Billabong will receive a $360m loan, which will enable it to repay in full its existing debts of $294m. It added that it will retain a $140m credit facility from GE Capital it secured in July this year.

The company also announced that it has appointed Neil Fiske as its new CEO.

Earlier this year private equity firm Altamont Capital was involved in a bidding war for Billabong with a rival consortium backed by private equity firm Sycamore Partners, but takeover talks ended in July and the company said it was negotiating refinancing deals with the firms.

Oaktree and Centerbridge asked Australian regulators to look into the deal, which they said contained lock-up devices that are anti-competitive and coercive.

The company reported net loss after tax of A$859.5m in its most recent results.

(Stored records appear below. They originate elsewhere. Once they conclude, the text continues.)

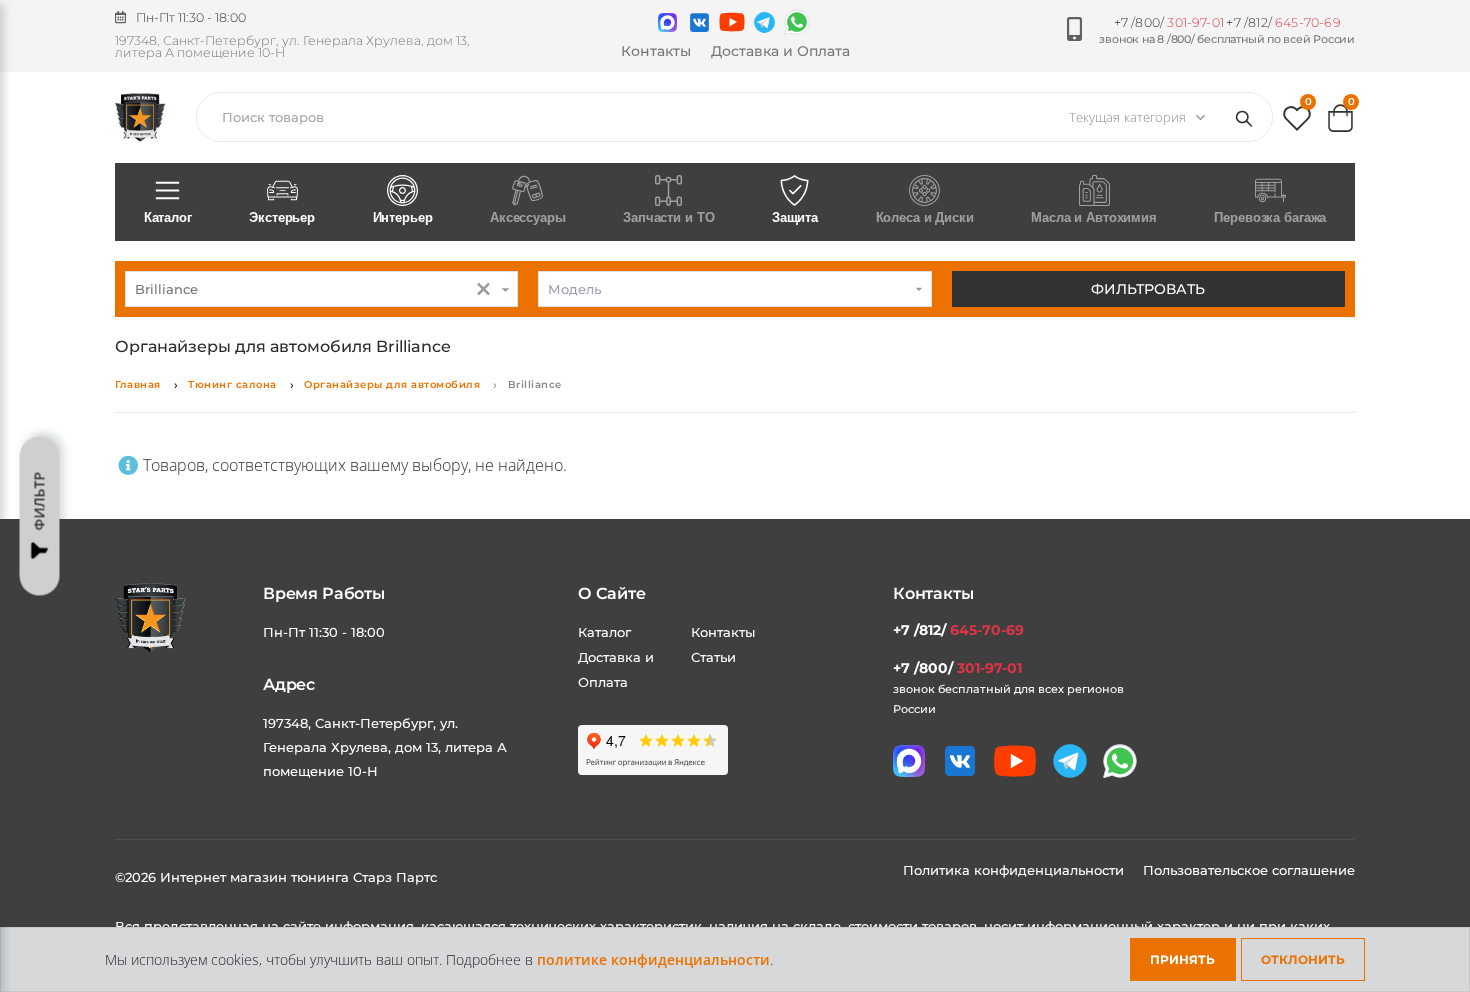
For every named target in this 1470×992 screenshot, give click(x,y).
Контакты (656, 51)
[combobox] (321, 289)
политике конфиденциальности (653, 959)
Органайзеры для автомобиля (392, 384)
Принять (1182, 959)
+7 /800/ (1169, 22)
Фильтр (39, 501)
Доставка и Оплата (780, 51)
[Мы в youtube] (732, 22)
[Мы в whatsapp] (797, 22)
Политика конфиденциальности (1015, 870)
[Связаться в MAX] (667, 22)
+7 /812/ (1283, 22)
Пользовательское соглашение (1249, 870)
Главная (138, 384)
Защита (795, 217)
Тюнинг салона (232, 384)
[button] (1297, 122)
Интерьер (403, 217)
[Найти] (1248, 117)
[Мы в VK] (699, 22)
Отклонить (1303, 959)
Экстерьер (282, 217)
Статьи (713, 657)
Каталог (168, 217)
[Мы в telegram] (764, 22)
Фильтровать (1148, 289)
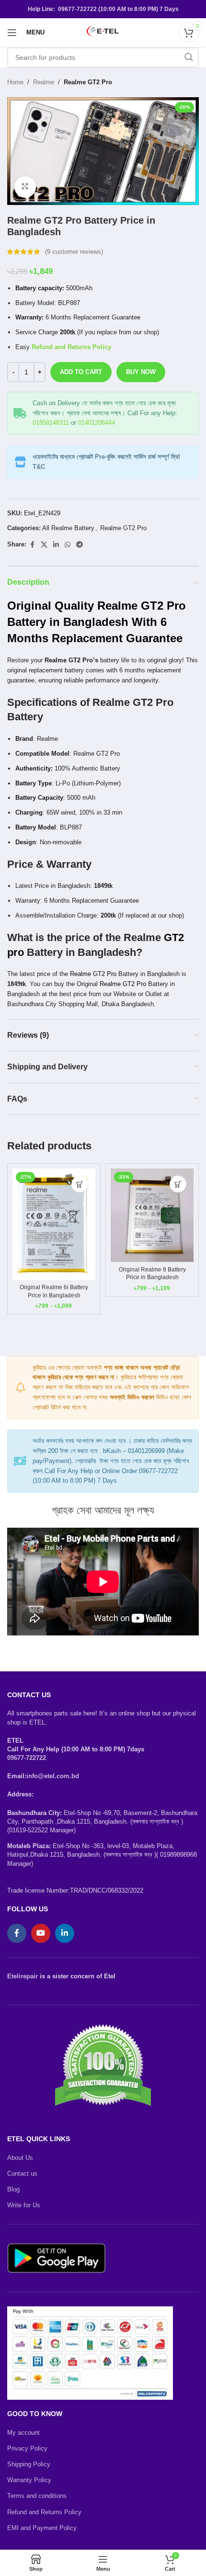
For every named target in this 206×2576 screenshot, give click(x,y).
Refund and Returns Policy (44, 2512)
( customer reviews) (74, 251)
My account (23, 2432)
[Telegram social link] (79, 544)
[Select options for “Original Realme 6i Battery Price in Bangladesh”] (79, 1184)
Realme (43, 82)
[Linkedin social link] (56, 544)
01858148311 (51, 422)
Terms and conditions (37, 2495)
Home (15, 82)
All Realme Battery (68, 528)
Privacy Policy (27, 2448)
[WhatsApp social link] (67, 544)
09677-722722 (26, 1757)
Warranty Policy (29, 2480)
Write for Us (23, 2205)
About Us (20, 2157)
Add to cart (81, 371)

Billabong chairman Ian Pollard said, “In fully evaluating the competing refinancing proposals, on a range of factors, the board determined that the C/O Consortium proposal was in the best interests of the company, its shareholders, its employees and other key Billabong stakeholders, on both economic terms and in providing near term certainty.

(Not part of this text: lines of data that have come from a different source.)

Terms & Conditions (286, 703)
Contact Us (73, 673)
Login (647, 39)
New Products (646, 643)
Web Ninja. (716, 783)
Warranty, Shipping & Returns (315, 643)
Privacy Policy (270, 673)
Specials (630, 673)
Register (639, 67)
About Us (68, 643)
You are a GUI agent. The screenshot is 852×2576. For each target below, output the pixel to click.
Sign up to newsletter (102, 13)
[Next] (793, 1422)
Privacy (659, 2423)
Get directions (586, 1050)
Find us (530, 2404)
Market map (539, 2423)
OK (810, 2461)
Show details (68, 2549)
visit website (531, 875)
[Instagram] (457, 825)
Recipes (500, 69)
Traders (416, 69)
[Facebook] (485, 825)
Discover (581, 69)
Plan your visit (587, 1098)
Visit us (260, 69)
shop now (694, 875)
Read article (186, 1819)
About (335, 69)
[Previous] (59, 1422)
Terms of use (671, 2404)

“The proposal was significantly improved compared to the C/O Consortium’s previously announced proposal and offered lower financial leverage and cheaper cost of funds with lower equity dilution than the Altamont proposal plus the ability for existing shareholders to participate alongside the C/O Consortium via the rights offering.

“As Billabong continues to restructure its operations globally, the need for immediate long-term funding certainty and a strong financial base from which to reinvigorate an iconic group of brands is best met by entering into this agreement now.”